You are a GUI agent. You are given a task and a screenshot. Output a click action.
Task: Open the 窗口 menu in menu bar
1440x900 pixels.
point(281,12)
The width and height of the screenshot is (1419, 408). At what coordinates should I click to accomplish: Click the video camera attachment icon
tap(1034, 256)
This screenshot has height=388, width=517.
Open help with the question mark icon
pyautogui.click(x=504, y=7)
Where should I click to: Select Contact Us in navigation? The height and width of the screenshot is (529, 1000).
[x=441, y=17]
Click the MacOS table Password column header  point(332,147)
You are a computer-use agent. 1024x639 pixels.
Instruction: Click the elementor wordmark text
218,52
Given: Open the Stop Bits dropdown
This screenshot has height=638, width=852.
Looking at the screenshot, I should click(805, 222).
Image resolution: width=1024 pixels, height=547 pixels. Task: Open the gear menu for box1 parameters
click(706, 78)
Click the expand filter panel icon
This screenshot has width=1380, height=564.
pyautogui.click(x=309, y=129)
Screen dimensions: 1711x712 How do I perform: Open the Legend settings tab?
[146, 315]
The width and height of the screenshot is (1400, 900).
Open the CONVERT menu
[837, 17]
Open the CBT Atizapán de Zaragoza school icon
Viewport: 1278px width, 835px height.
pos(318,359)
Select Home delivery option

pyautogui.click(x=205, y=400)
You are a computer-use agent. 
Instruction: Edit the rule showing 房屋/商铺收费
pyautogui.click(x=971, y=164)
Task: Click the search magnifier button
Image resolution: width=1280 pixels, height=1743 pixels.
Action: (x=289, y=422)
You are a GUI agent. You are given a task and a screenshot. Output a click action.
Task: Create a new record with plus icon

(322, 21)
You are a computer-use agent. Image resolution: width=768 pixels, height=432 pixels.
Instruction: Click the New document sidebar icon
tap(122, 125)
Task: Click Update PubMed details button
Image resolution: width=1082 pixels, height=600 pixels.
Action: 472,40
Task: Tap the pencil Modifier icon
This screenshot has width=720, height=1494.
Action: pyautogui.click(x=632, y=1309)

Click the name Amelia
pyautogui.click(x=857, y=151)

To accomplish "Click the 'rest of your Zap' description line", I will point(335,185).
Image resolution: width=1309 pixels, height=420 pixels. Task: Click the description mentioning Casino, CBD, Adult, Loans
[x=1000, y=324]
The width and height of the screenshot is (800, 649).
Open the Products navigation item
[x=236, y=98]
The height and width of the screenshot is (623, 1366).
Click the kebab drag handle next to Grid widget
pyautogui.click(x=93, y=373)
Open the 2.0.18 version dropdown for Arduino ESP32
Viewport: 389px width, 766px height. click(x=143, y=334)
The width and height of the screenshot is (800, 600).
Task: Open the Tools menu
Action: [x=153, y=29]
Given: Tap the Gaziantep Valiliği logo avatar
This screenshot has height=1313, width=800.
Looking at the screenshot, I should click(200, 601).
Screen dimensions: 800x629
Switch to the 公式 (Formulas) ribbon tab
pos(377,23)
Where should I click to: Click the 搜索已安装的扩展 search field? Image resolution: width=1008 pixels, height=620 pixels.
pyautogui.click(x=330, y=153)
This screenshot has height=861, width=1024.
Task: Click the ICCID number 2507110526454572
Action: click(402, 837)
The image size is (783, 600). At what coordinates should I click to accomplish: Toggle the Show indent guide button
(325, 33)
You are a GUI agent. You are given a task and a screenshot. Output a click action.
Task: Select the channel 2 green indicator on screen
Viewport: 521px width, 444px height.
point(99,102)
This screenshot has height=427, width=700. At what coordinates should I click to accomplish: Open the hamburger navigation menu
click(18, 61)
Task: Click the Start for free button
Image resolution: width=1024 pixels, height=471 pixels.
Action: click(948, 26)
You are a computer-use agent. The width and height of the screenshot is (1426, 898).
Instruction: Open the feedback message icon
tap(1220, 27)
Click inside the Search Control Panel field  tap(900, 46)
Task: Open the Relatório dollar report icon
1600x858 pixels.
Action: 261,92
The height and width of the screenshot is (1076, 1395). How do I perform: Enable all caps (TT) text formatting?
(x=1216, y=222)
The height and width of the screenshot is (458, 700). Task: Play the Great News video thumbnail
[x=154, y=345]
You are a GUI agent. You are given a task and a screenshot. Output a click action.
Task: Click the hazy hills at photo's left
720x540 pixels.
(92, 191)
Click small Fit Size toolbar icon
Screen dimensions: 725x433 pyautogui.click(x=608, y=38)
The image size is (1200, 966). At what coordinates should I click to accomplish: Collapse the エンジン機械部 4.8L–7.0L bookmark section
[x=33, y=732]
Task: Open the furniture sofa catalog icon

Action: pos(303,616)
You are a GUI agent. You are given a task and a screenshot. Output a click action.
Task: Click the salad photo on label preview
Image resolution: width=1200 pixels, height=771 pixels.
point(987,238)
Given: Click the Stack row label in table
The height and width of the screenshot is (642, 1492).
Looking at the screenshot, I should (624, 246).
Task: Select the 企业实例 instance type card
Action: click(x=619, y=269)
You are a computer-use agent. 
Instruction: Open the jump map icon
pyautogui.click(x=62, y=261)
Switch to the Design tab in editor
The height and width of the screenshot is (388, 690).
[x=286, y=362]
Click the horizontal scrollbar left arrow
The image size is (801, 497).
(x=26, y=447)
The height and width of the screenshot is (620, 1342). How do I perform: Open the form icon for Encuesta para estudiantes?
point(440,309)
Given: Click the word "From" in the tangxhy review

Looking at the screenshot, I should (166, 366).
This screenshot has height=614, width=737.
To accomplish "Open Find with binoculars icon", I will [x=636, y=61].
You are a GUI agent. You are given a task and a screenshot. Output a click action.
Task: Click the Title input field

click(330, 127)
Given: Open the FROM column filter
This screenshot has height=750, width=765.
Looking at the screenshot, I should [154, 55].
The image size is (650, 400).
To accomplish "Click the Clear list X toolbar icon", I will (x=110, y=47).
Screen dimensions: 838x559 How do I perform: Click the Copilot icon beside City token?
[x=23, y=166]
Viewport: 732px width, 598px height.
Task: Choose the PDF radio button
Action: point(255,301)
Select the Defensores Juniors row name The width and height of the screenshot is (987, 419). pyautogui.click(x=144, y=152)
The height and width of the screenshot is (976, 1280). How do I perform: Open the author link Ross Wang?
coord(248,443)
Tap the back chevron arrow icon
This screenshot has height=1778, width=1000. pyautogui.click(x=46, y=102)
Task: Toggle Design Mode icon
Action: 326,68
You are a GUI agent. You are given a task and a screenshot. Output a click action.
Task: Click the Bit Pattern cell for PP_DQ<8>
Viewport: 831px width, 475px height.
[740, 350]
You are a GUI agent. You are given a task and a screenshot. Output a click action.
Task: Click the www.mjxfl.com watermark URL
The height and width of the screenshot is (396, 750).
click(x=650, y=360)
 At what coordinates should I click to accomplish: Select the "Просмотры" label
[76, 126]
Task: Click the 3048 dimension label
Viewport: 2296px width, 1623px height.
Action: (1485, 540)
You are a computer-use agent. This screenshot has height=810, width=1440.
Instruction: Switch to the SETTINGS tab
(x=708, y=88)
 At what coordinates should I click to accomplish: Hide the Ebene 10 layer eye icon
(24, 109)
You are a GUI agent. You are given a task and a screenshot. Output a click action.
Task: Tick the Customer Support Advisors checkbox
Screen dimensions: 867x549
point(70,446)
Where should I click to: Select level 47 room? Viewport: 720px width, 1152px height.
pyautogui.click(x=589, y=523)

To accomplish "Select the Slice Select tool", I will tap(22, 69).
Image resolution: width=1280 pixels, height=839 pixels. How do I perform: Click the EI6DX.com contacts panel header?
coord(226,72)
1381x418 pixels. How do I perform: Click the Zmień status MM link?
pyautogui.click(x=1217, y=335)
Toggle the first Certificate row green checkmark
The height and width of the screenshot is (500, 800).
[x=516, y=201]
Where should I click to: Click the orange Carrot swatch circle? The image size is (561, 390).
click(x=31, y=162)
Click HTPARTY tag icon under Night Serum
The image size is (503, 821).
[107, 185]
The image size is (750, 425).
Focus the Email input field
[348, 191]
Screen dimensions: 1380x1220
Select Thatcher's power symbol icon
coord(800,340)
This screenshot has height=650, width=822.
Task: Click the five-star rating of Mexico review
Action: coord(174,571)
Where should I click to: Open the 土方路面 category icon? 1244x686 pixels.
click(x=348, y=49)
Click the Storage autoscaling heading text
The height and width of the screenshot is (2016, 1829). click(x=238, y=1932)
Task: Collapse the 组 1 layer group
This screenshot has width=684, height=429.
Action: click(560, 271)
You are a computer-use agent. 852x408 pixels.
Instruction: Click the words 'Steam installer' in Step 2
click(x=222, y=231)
☆ ☆ ☆ ☆
→ **EXERCISE DETAILS**
The lines to copy are those in the listing that contain the word "left".

→ **EXERCISE ANSWER**
Task: Click the hazy hills at photo's left
Click the horizontal scrollbar left arrow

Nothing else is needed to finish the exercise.